Now analyze the execution command and the code to answer these questions:

  • Verify that different processor names are printed.
  • What does the program do? Do all nodes execute the same code
  • Look at the man page to understand the options passed to mpirun. How can you run the program with a different number of nodes?
  • Now look at the code. How does the structure of the code differ w.r.t a non-parallel C++ code? How is the MPI environment initialized and destroyed?
  • The master and compute nodes execute different code. What makes this possible?

Brute force it!

The program in main_2.cpp attempt to find the string that was used to generate the sha512 hash you will provide as input. Hash functions are functions that map an arbitrary sequence of bits into a finite sequence of bits. By construction these functions are surjective and do not admit an inverse, which makes them perfect for security applications. One of their most common use cases is to verify passwords: any decent website or service provider will not store your password on their system as it would be at risk of being divulged if a data breach were to occur; instead they will store a hash of your password. When you send your password for authentication they will compute its hash and compare it to the stored value, which will (almost) unequivocally verify that your password is correct. Hashes can also be used to verify data authenticity, integrity, ... in addition to applications outside of cryptography, such as constructing data maps (see std::map).

When attackers obtain password hashes out of data breach they usually want to recover the original password. But given the non-invertibility of hash functions they have to use brute force and try several combination of words until they can guess one that generates the correct hash (more advanced techniques exist to speed up the process).
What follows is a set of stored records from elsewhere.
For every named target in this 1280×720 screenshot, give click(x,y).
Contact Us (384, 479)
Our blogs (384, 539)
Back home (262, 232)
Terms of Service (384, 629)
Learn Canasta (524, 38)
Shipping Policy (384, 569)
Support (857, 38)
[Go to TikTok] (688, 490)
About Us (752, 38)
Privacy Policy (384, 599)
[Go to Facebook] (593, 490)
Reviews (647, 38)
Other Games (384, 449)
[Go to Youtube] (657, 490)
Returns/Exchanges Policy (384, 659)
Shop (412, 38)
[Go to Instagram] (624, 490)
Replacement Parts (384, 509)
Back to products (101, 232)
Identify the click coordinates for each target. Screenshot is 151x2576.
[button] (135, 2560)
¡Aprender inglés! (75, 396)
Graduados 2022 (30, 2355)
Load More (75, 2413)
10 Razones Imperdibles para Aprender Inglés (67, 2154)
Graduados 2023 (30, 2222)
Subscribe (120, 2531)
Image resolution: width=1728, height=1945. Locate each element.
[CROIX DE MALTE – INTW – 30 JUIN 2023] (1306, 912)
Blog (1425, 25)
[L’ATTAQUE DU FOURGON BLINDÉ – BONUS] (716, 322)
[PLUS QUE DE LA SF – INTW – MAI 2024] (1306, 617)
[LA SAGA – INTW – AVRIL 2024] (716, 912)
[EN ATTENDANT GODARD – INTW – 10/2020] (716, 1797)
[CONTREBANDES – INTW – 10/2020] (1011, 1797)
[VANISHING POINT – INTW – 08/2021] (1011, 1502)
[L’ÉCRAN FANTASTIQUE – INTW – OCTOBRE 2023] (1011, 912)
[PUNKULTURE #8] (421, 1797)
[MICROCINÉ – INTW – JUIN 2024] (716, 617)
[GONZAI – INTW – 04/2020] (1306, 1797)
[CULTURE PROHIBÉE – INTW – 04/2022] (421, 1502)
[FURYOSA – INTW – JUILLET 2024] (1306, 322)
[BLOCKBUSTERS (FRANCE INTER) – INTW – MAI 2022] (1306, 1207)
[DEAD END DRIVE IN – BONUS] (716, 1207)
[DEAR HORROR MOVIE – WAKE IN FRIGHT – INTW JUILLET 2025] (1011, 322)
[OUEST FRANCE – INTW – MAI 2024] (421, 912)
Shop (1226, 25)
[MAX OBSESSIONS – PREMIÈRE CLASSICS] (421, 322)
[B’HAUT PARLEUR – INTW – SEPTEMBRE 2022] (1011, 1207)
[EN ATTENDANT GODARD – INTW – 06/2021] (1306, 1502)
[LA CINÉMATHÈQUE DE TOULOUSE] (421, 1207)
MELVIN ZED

The objective of this exercise is to recover the original word out of the hash using a brute force approach on the "cluster" at your disposal. You will have to compute the hashes of all the words in the dictionary file using the computation nodes, until you get the find the correct one. Several parts of the code have been removed on purpose and you will have to set up the communication part of the program. To simplify things, the master node will not be doing any of the computations itself, it will only be in charge of dispatching sequences of words to the computation nodes.

To set up the environment, you will download a dictionary of words and passwords specially designed for the kind of task we want to do! The download and decompressing might take a bit of time...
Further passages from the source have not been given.